Par Jean-Marie Mboumba
Le samedi 1er août au matin, dans la zone de contournement d’Okala, une scène insolite s’est déroulée : des salariés en costume-cravate ont enfilé des bottes, saisi des pelles, et se sont lancés dans une bataille amicale contre l’érosion côtière. Bienvenue à la « Mangrove Day », le coup d’envoi d’une cinquième édition du Corporate Championship placée sous le signe de la responsabilité.
Replanter pour respirer
Autour des palétuviers à planter, les participants – venus des grandes entreprises du pays – ont enfilé les gants avec sérieux. L’objectif est clair : restaurer ce que l’homme a progressivement détruit, ces mangroves essentielles qui retiennent l’eau des tempêtes et abritent la vie marine.

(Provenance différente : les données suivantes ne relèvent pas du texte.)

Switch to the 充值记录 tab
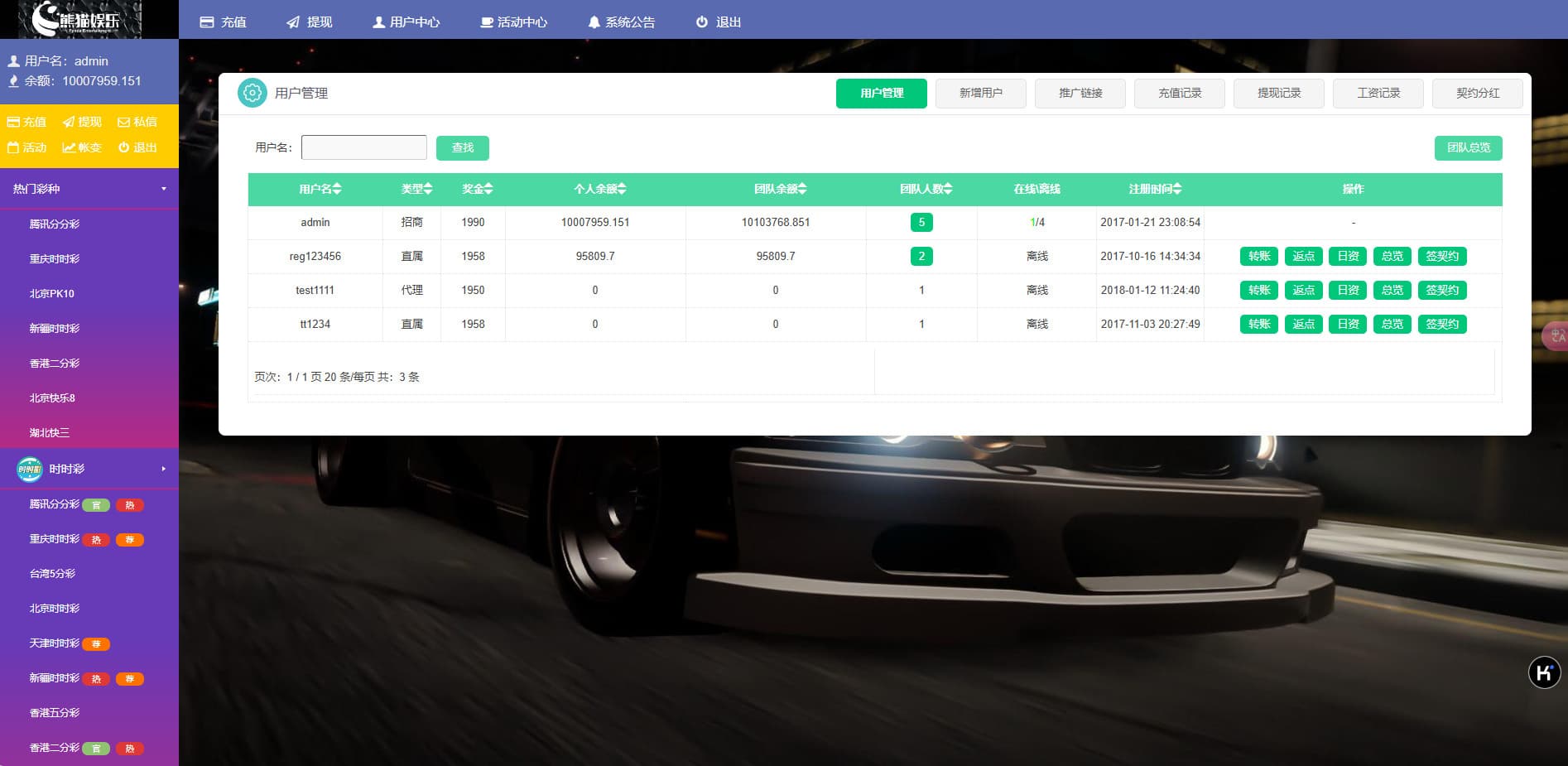The height and width of the screenshot is (766, 1568). point(1179,93)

« C’est plus qu’un symbole », explique Matthieu Beng, le coordinateur général qui pilote cet événement depuis le début. « Replanter la mangrove, c’est empêcher les inondations. C’est aussi préserver notre environnement, notre biodiversité. Cette année, nous avons choisi de placer la RSE au cœur du tournoi, pas seulement en paroles, mais en actes.
La Cheffe de service Communication de Sobraga, Edna Kengue (1) et le président du Comité d’organisation du Corporate (2).

Du terrain à la passion
À côté des pelles qui s’enfoncent dans la terre, les discussions vont bon train. Car l’enjeu, finalement, est double : montrer que les entreprises peuvent être des actrices de changement, tout en créant du lien entre elles.

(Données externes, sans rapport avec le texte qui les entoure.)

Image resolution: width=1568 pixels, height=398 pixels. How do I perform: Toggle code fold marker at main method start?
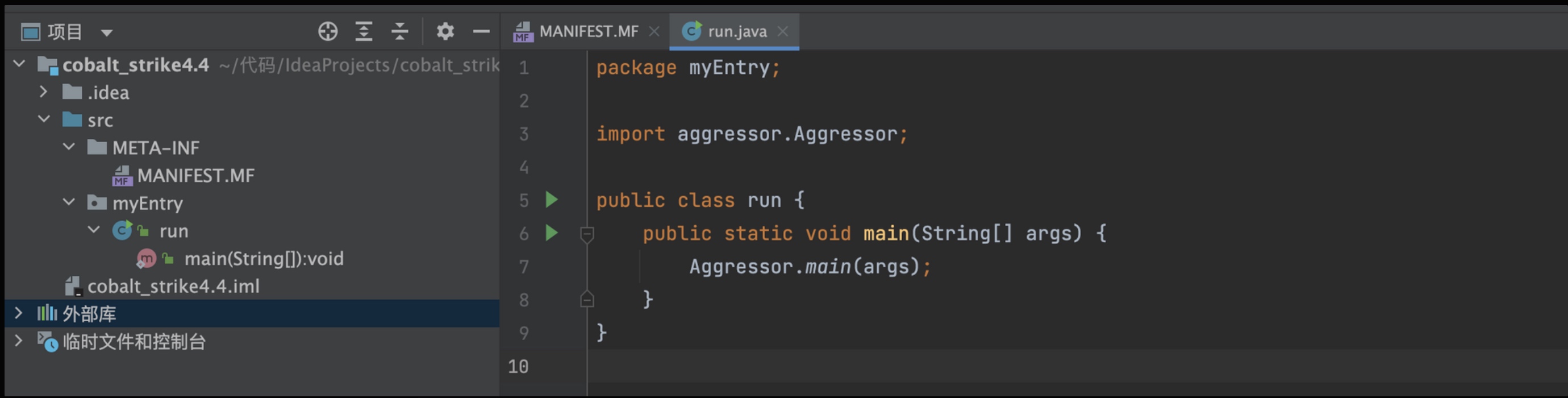click(x=587, y=234)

« Depuis plusieurs années maintenant, Sobraga a choisi d’être une entreprise vraiment citoyenne », confie Edna Kengue, en essuyant son front. « Nous ne parlons pas seulement de protection de l’environnement dans nos bureaux climatisés. Nous sommes là, dans la mangrove d’Alibadeng, à nous salir les mains. C’est notre responsabilité. »
De son côté, Eunice Marcy Nse Ndong, du RGEDD, apprécie l’élan collectif : « Ce qu’on aime, c’est que les entreprises ne restent pas isolées dans leurs bulles. Elles collaborent, elles échangent. Et surtout, elles agissent concrètement pour le climat – ce reboisement, c’est du carbone bleu, c’est de la vraie lutte contre le réchauffement. »
Et puis il y a le football
Bien sûr, il ne faudrait pas oublier ce qui a donné son nom au tournoi. Dans une semaine, le 8 août, c’est sur les pelouses du complexe de Sibang que les équipes entreront vraiment en compétition. Les ballons rouleront, les cris de passion retentiront.
Aubin Kendza, capitaine de l’équipe de la Banque EDG, attend ce moment avec impatience : « Nous sommes là avant tout pour cette journée RSE, pour montrer notre engagement. Mais oui, nous avons aussi hâte de faire tourner le ballon ! C’est l’essence du Corporate Championship : unir les gens autour de valeurs communes. »
Car au final, c’est peut-être ça l’histoire : un tournoi de foot qui n’oublie jamais que gagner sur le terrain, c’est bien. Mais remporter aussi la bataille pour l’environnement, c’est encore mieux.
Eunice Marcy Nse Ndong du RGEDD (1) et Aubin Kendza d’EDG (2).